Maps used by the government to highlight areas of risk

Portugal “with less than 100 in ICUs”, Rt and incidence levels stabilising

Portugal’s Friday Covid bulletin shows that numbers in hospital continue to fall; the Rt number has stabilised below 1 – and incidence levels are falling.

It’s a ‘landmark day’ for intensive care units (now with only 98 patients). They haven’t been below 100 Covid patients since last September.

As for numbers in the last 24-hours, these include one death, 506 new cases, 580 ‘recoveries’, the Rt (transmission) number holding steady under 1 at 0.98 on the mainland (0.99 if archipelagos are taken into account), and transmission down a tad to 68.3 cases per 100,000 on the mainland (72.1 if archipelagos are included).

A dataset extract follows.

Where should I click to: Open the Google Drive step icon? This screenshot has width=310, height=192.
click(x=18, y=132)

It’s good news for practically everyone, except some of the boroughs battling to bring down numbers and re-enter the race to deconfinement.

Right now we have four boroughs back at the ‘phase one’ of deconfinement (meaning cafés, restaurants and commerce are once again closed), six ‘suspended’ in phase two (meaning cafés, restaurants and shops are running, but with huge limitations) and 13 enjoying phase three, but on ‘alert’.

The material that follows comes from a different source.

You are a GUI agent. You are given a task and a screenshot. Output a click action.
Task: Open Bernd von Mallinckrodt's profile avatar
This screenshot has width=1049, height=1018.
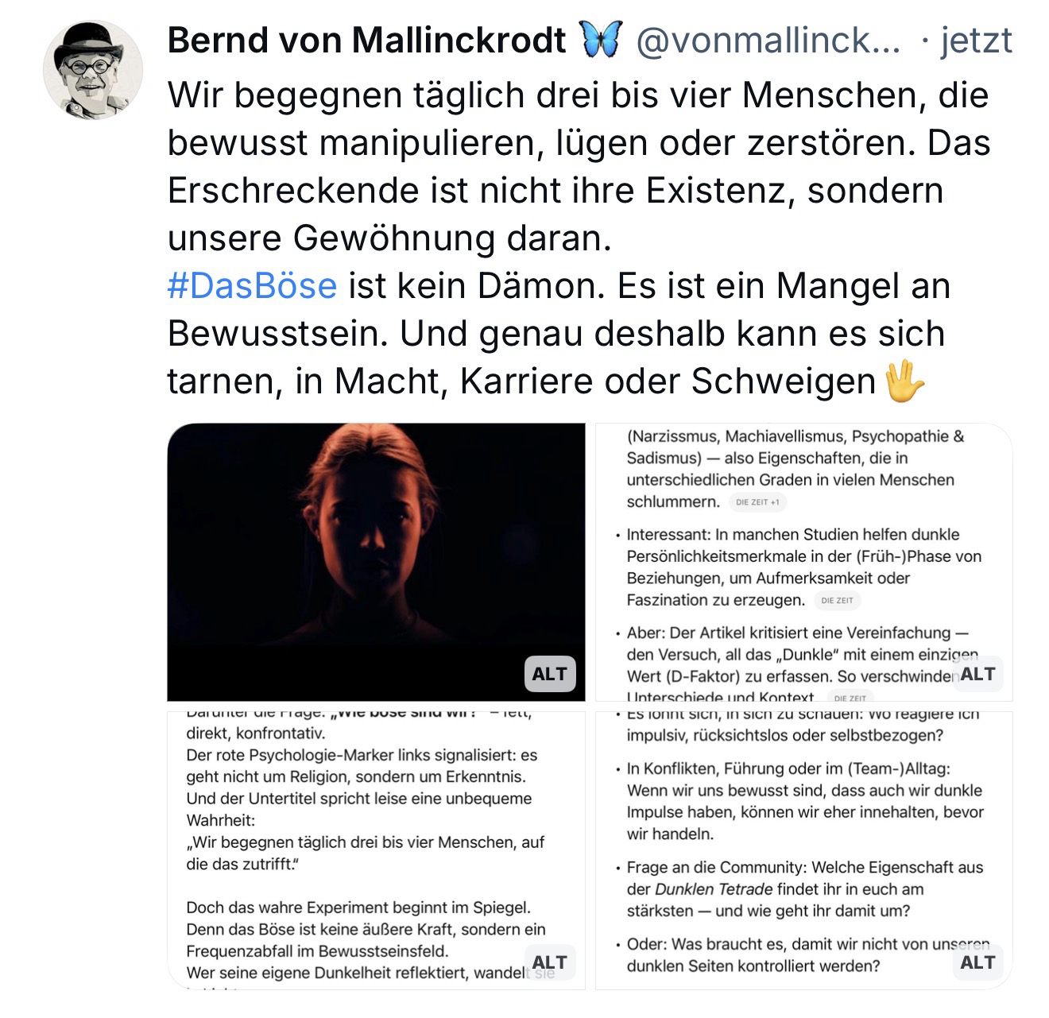92,71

Of these 23 ‘concelhos’ quite a few have not yet managed to bring their numbers under control.

Of the four areas forced backwards at the last evaluation: Portimão is still on 306 cases per 100,000 (authorities red line is 120 cases per 100,000); Odemira is on 991. Moura and Rio Maior have brought their incidence levels down massively to 153 and 137 respectively. This will almost certainly mean they are given the go-ahead to advance once more into stage two. With luck Portimão will be too. But Odemira could be ‘stuck’ where it is – due, we have been told, to a large number of cases being detected among immigrant workers on the multiplicity of Costa Vincentina intensive agriculture projects.

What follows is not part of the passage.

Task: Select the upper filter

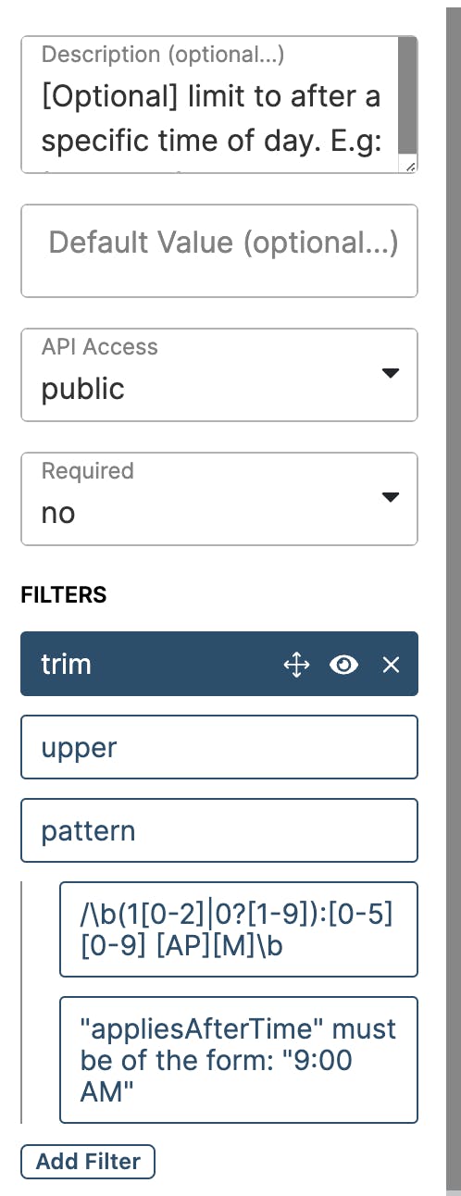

Of the six areas in ‘suspension’, almost all seem to have got their numbers back under control, if not exactly at 120 cases per 100,000. Albufeira in the Algarve, for example, is on 153 cases. Only Carregal and Penela are still running with over 200 cases per 100,000. It may be that all six go forwards when the government and experts reconsider numbers at the next Infarmed meeting on Tuesday.

But when it comes to the 13 boroughs ‘on alert’, Aljezur in the western Algarve and Resende in Viseu if anything appear to be in a worse situation than they were two weeks ago. It is not a situation of real case numbers (Aljezur has 28 agricultural workers testing positive in a borough that has many more than the 5,884 people registered in the last census 11 years ago spread over 323.50 sq km; Resende albeit more densely populated and half the sq metre size of Aljezur, has 31 active cases). But with the numbers as they are, both face ‘suspension’ at the very least, or ‘going backwards’ to the point that restaurants that just reopened their interiors will have to shut them again.

Almost all the other boroughs on warning have brought numbers back under control, but there are other municipalities now (some in Madeira and Azores) where infection rates have increased, so authorities will be busy working out which of these can advance to the 4th stage of deconfinement; which will have to stay where they are, and which must go backwards.

Announcements on all these questions are likely to be made next Thursday (following a meeting of the Council of Ministers).